(Collected data entries)
....................
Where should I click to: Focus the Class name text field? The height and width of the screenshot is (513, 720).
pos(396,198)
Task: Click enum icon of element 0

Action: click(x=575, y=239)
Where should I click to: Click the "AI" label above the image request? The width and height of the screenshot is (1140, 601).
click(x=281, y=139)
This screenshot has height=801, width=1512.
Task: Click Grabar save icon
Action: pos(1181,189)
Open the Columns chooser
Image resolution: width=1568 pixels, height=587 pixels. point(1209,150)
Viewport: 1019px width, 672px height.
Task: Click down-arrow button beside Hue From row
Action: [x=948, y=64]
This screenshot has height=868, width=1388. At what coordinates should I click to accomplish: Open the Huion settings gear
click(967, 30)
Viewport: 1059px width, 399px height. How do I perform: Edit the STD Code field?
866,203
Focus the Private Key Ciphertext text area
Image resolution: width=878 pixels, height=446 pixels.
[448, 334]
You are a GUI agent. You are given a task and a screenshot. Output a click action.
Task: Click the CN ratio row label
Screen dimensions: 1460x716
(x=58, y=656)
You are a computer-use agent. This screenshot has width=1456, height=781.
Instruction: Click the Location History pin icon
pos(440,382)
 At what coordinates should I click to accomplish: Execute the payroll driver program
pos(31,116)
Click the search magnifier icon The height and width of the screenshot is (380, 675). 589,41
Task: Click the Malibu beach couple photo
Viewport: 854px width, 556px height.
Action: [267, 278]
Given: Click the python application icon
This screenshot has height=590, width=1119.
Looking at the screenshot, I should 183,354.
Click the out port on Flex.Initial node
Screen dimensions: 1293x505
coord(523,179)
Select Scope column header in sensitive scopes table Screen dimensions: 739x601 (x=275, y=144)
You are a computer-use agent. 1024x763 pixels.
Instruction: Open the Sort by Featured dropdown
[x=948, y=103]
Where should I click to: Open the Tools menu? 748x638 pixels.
....................
### What needs to be done
Show every line of the entries above where the word "agent" occurs.

### Exercise answer
You are a GUI agent. You are given a task and a screenshot. Output a click action.
You are a computer-use agent. This screenshot has width=1456, height=781.
You are a computer-use agent. 1024x763 pixels.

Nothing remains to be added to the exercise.